Stored items from a collection
┌──
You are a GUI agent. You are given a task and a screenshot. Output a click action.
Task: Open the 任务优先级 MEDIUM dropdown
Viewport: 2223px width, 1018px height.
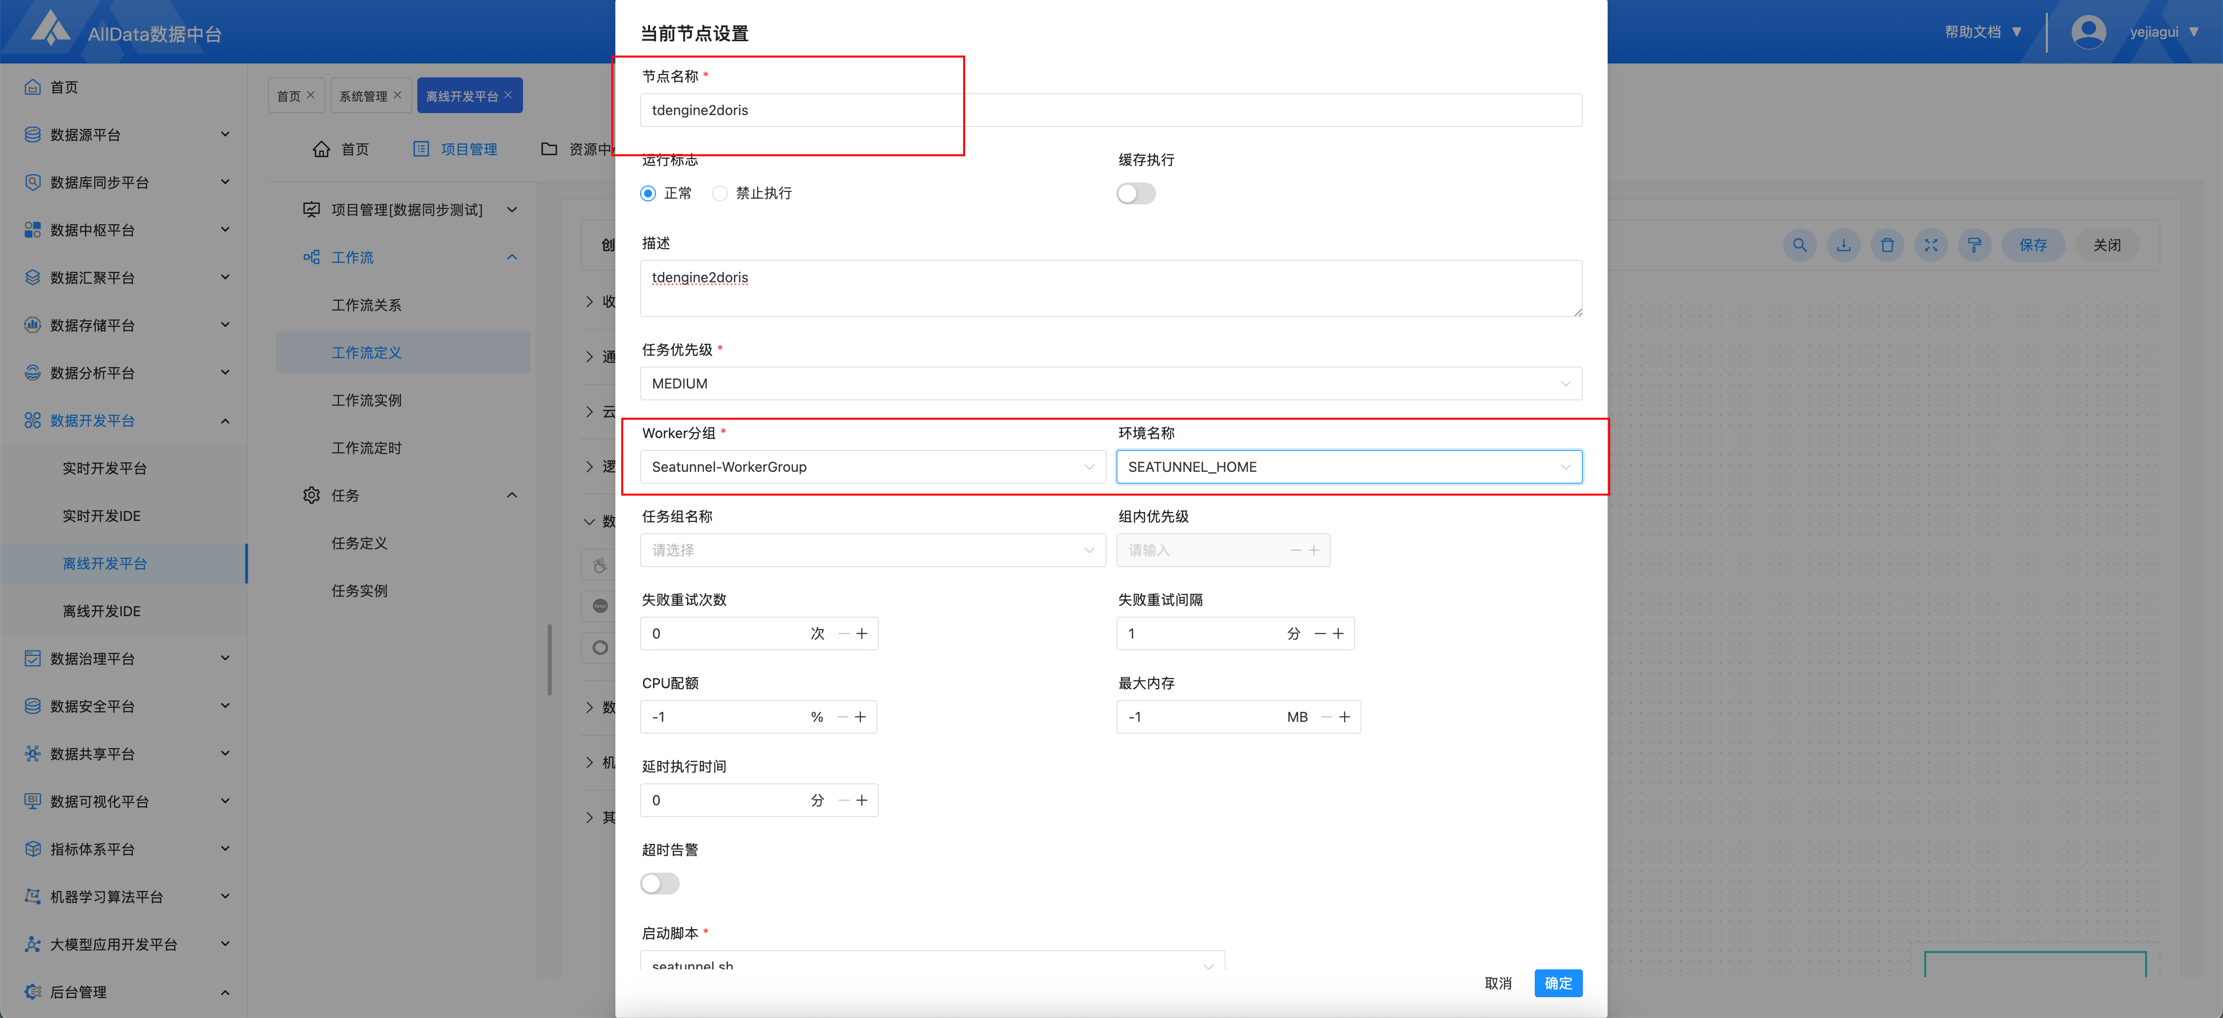pos(1110,383)
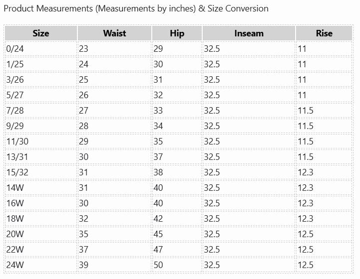This screenshot has height=279, width=360.
Task: Click the waist value in the 1/25 row
Action: tap(83, 64)
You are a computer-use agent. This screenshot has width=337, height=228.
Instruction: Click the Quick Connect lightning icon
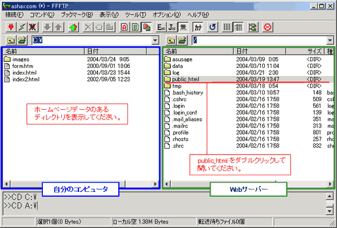point(21,28)
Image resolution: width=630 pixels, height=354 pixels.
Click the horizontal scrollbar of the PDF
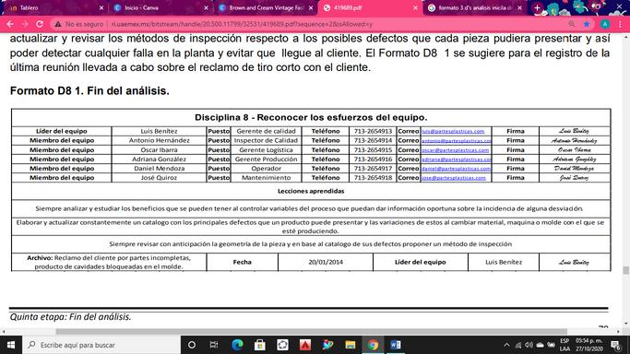(x=311, y=332)
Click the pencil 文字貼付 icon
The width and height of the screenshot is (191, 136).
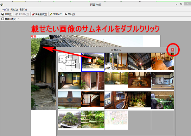click(x=51, y=14)
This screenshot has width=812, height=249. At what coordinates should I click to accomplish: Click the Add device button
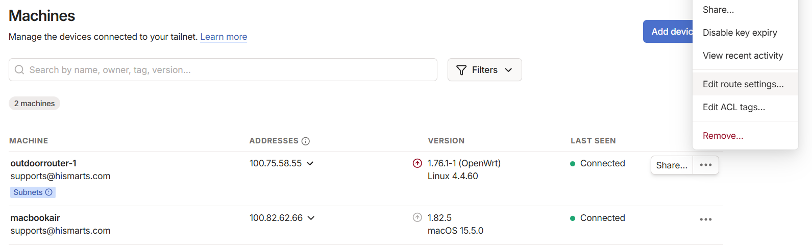[669, 32]
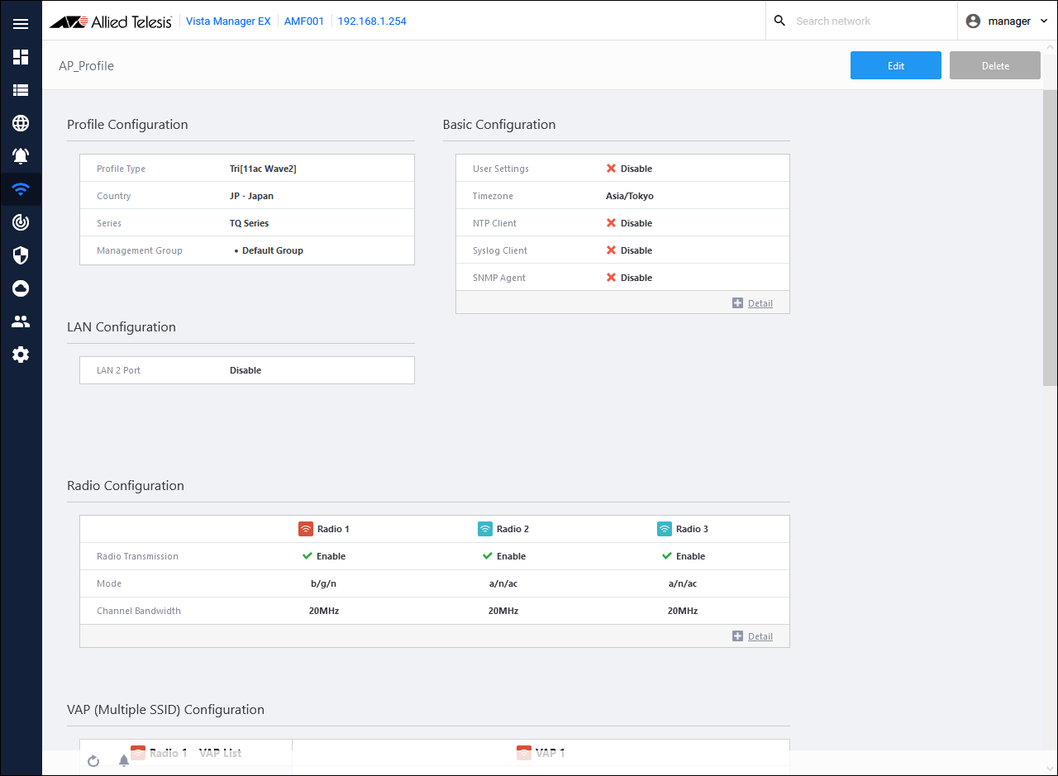The image size is (1058, 776).
Task: Click the Vista Manager EX link
Action: (228, 21)
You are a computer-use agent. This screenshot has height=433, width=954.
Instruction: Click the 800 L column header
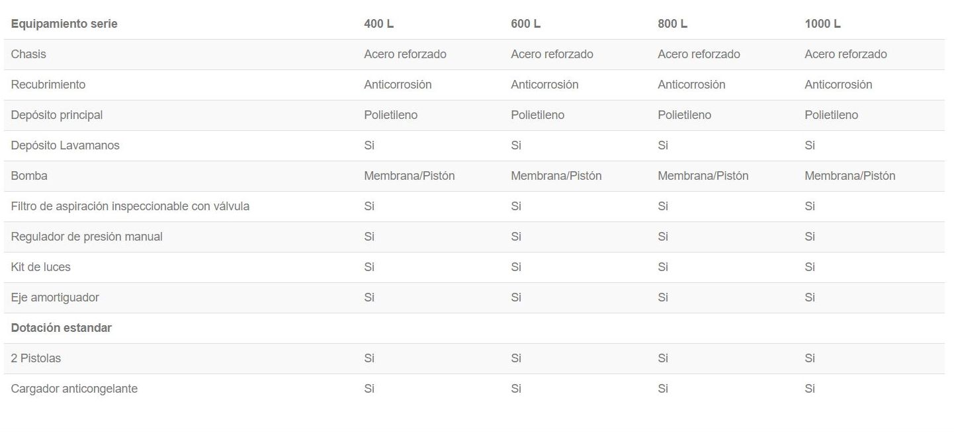click(672, 24)
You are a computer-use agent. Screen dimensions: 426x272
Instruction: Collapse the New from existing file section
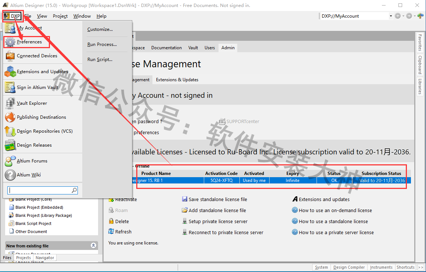(x=94, y=246)
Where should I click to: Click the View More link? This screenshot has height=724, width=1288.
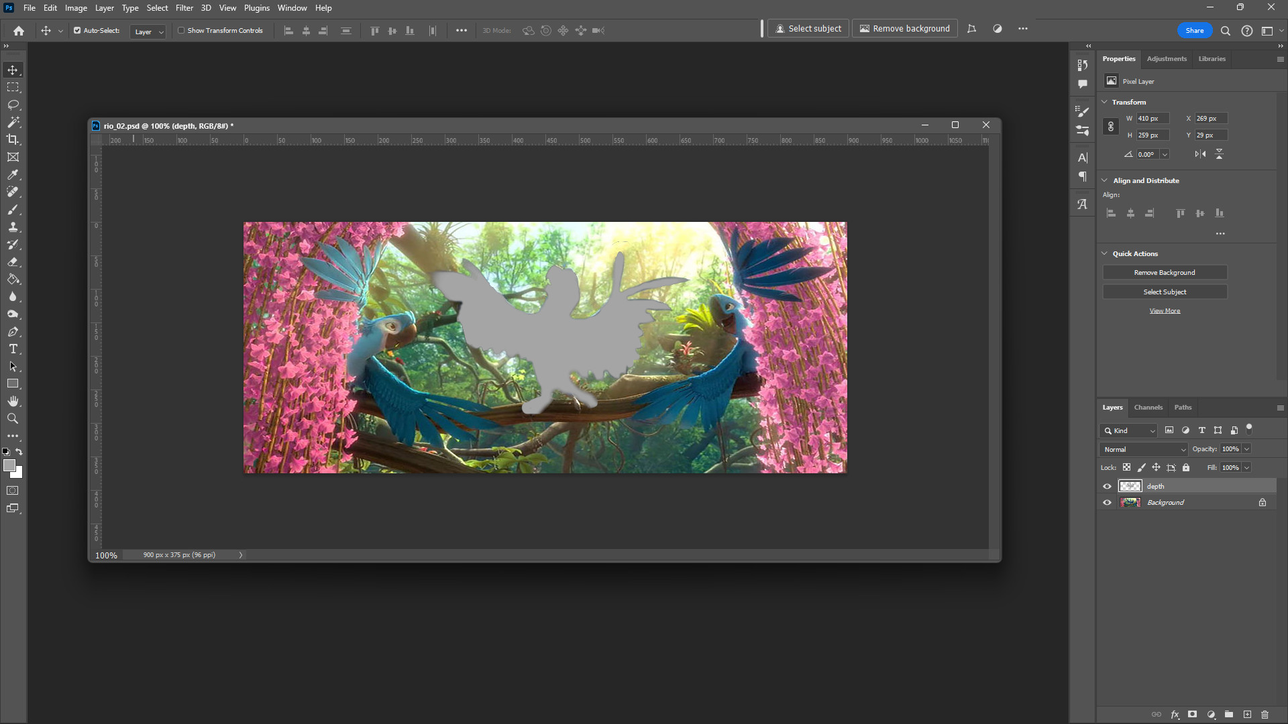1165,311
└──
INSTRUCTIONS FOR THE TASK. Extract every line above that contains the word "icon". Match case exactly.

RESPONSE TO THIS TASK.
Instruction: Click the Quick Connect lightning icon
Click the pencil 文字貼付 icon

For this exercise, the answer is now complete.